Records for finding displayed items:

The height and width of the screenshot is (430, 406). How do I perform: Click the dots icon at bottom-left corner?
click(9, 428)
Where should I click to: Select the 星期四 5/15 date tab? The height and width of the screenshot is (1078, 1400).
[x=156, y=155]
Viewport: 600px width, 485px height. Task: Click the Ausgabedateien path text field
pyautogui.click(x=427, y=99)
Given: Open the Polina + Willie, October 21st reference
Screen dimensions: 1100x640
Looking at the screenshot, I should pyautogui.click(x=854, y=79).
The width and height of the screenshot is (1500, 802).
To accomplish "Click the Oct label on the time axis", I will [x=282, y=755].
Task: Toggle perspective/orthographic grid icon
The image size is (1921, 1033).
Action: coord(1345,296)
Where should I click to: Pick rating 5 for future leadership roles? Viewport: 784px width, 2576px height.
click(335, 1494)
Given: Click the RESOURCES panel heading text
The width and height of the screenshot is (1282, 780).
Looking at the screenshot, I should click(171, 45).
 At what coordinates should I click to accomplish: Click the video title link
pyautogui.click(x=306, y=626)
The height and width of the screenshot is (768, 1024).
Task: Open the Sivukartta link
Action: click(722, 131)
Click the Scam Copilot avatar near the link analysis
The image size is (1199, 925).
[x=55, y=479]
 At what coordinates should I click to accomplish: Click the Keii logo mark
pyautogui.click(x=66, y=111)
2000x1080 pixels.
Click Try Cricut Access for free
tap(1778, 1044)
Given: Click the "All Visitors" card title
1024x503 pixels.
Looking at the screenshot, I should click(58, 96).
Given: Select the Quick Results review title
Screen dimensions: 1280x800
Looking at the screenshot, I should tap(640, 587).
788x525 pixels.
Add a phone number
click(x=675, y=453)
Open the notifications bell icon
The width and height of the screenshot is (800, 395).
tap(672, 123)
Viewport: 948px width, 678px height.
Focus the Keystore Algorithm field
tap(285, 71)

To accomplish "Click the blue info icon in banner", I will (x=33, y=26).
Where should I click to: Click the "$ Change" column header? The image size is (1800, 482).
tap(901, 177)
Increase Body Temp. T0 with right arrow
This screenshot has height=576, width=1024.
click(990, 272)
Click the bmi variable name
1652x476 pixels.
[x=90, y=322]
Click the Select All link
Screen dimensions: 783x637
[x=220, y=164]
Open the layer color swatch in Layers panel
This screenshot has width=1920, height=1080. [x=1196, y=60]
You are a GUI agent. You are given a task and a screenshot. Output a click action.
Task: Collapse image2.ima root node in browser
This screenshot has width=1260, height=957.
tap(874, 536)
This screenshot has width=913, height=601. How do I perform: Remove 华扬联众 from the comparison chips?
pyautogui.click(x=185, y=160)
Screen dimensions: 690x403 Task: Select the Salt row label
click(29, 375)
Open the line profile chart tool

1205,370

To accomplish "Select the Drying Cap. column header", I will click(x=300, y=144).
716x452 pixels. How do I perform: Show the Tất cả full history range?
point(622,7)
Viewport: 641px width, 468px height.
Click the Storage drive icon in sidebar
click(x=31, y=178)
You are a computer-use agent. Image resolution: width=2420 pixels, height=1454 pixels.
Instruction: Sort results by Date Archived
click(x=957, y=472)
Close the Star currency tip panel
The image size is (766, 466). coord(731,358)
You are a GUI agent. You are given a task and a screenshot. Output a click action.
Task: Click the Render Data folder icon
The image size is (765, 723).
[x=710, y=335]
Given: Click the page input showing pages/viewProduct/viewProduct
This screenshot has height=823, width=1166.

- _Task directions_:
Pick out and copy each line of the entries above that contains the string "Select". The match is case-sensitive.

- _Expected output_:
Where should I click to: Select the 星期四 5/15 date tab? The height and width of the screenshot is (1078, 1400).
Given: Select the Quick Results review title
Click the Select All link
Screen dimensions: 690x403 Task: Select the Salt row label
To accomplish "Select the Drying Cap. column header", I will click(x=300, y=144).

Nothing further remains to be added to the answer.